Step 4: Inspect the Validation Results

purrr::map(validate_results, "type")
#> $check_missing_corresponding
#> [1] "success"
#> 
#> $check_missing_email
#> [1] "success"

purrr::map(validate_results, "message")
#> $check_missing_corresponding
#> [1] "There is at least one author indicated as corresponding author."
#> 
#> $check_missing_email
#> [1] "There are email addresses provided for all corresponding authors."

4. Understanding the `Validator` Class

The Validator class in tenzing is responsible for running all validation checks.

Key Features of Validator

It dynamically loads validation functions from validation_helpers.R.
It allows adding dependencies between validation rules.
It executes only the specified validations from the configuration.

5. Ensuring Required Columns Exist with ColumnValidator

The ColumnValidator class ensures that all necessary columns are present before running validations.

Example: Configuring Required Columns

In config/columnvalidator_example.yaml:

column_config:
  rules:
    minimal:
      operator: "AND"
      columns:
        - Firstname
        - Middle name
        - Surname
        - Order in publication
      severity: "error"
    affiliation:
      operator: "OR"  # Either legacy OR regex-based affiliation columns must be present
      columns:
        - Primary affiliation
        - Secondary affiliation  # Legacy columns
      regex: "^Affiliation [0-9]+$"  # Regex-based columns
      severity: "error"  # Make sure it's required for validation to pass
    title:
      operator: "AND"
      columns:
        - Corresponding author?
        - Email address
      severity: "warning"

Using Regex to Validate Column Names

You can also define regex-based column validation to match dynamically named columns.

Example: Using Regex for Affiliation Columns

column_config:
  rules:
    affiliation:
      operator: "OR"
      columns:
        - Primary affiliation
        - Secondary affiliation
      regex: "^Affiliation [0-9]+$"
      severity: "error"

This configuration: - Requires at least one affiliation column. - Allows dynamic affiliation columns (e.g., Affiliation 1, Affiliation 2, etc.). - Fails validation if no affiliation column exists.

Running the ColumnValidator

config_path <- system.file("config/columnvalidator_example.yaml", package = "tenzing")

config_file <- yaml::read_yaml(config_path)

column_validator <- ColumnValidator$new(config_input = config_file$column_config)
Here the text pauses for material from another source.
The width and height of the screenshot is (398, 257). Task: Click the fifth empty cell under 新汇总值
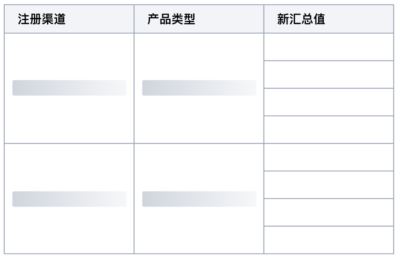coord(329,157)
column_results <- column_validator$validate_columns(my_contributors_table)

column_results
#> $minimal
#> $minimal$type
#> [1] "success"
#> 
#> $minimal$message
#> All column requirements satisfied.
#> 
#> 
#> $affiliation
#> $affiliation$type
#> [1] "success"
#> 
#> $affiliation$message
#> All column requirements satisfied.
#> 
#> 
#> $title
#> $title$type
#> [1] "success"
#> 
#> $title$message
#> All column requirements satisfied.

6. Bringing It All Together with ValidateOutput

The ValidateOutput class integrates both Validator and ColumnValidator.

How It Works

Reads the configuration file.
Runs ColumnValidator to check required columns.
Runs Validator to check data integrity.
Returns the combined results.

Example Usage

validate_output_instance <- ValidateOutput$new(config_path = config_path)

validate_results <- validate_output_instance$run_validations(my_contributors_table)

validate_results
#> $minimal
#> $minimal$type
#> [1] "success"
#> 
#> $minimal$message
#> All column requirements satisfied.
#> 
#> 
#> $affiliation
#> $affiliation$type
#> [1] "success"
#> 
#> $affiliation$message
#> All column requirements satisfied.
#> 
#> 
#> $title
#> $title$type
#> [1] "success"
#> 
#> $title$message
#> All column requirements satisfied.

7. Summary

Define custom validation functions in validation_helpers.R.
Add custom validations to YAML configuration files.
Use Validator to run content-based checks.
Use ColumnValidator to enforce required columns.
Use ValidateOutput to integrate everything.